Tuesday, May 21, 2013
So much for that Kansas talent deficit
By Eamonn Brennan
Remember when the 2013-14 Kansas Jayhawks were going to be a shaky proposition? I do!
Just two weeks ago, Kansas was the team losing all five of last season's starters, among them four seniors and one freshman top-five draft pick. Left in their wake was an unusually young team. Sophomore Perry Ellis would have to be a star. Naadir Tharpe would have to develop into a less erratic distributor. A crop of promising freshmen would have to step up right away.
Tarik Black averaged 8.1 points and 4.8 rebounds per game for Memphis last season.
After nine straight titles, Kansas' stranglehold on the top of the Big 12 must be taken as an article of faith. But with Oklahoma State's Marcus Smart back, and Baylor looking plenty talented in its own right, said stranglehold appeared to be straining at the knuckles. Would this finally be the year?
Those were the days, weren't they? Of course, that was before Kansas landed arguably the best young prospect in the past decade in Andrew Wiggins, and also before Monday evening's news that Memphis senior Tarik Black had chosen to play his final year of collegiate eligibility -- available immediately via the graduate transfer exemption -- in Lawrence, Kan.
Black's decision is more icing than cake. Whereas Wiggins was a revolutionary addition, by all accounts the type of player who could have lifted an 18-16 Florida State team into ACC title contention, Black is merely a nice bonus. Which is not to say he isn't talented. He is, and always has been. But after arriving as a highly touted prospect, he was disappointing in three seasons at Memphis, primarily thanks to his inability to stay out of foul trouble. Over three seasons, Black averaged 5.7 fouls per 40 minutes. His lowest rate, 5.1 as a sophomore in 2011-12, also coincided with his most efficient performances. His 68.9 effective field goal percentage was the second-highest in the country that season.
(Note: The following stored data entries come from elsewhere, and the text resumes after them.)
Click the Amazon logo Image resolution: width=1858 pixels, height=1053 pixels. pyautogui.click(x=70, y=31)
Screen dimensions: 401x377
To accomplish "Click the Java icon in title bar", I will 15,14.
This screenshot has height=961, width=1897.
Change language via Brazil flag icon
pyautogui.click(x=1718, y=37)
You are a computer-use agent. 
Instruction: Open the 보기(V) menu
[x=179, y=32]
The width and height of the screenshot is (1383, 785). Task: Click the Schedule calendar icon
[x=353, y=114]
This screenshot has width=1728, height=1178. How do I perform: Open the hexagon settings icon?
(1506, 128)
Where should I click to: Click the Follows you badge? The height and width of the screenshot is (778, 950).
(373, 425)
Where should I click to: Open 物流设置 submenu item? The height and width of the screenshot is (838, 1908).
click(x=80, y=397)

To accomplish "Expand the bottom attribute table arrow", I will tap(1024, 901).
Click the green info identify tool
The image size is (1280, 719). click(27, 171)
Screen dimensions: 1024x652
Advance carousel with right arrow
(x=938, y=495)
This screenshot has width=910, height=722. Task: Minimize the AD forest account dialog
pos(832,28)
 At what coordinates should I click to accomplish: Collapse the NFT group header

Whether or not Black will be able to stay on the court long enough to put his combination of skills and size to work is an open question, but it's almost beside the point. Kansas needed another big body, not a star, and preferably a veteran. Black should be able to play 20-25 effective minutes, when he can take some pressure off the nation's top-ranked incoming center, Joel Embiid. That's a baseline expectation KU coach Bill Self would surely be happy with. Anything else is, again, a bonus.
In any case, any thoughts you might have had about the Jayhawks two weeks ago are essentially irrelevant. Kansas is still young, sure, but not as young as it was. It is more talented than ever now, with the exact thing it lacked -- a veteran in the frontcourt -- signed up for the ride. The end result is another KU team that will enter the season as the Big 12 favorite and a national title contenders. Same as it ever was.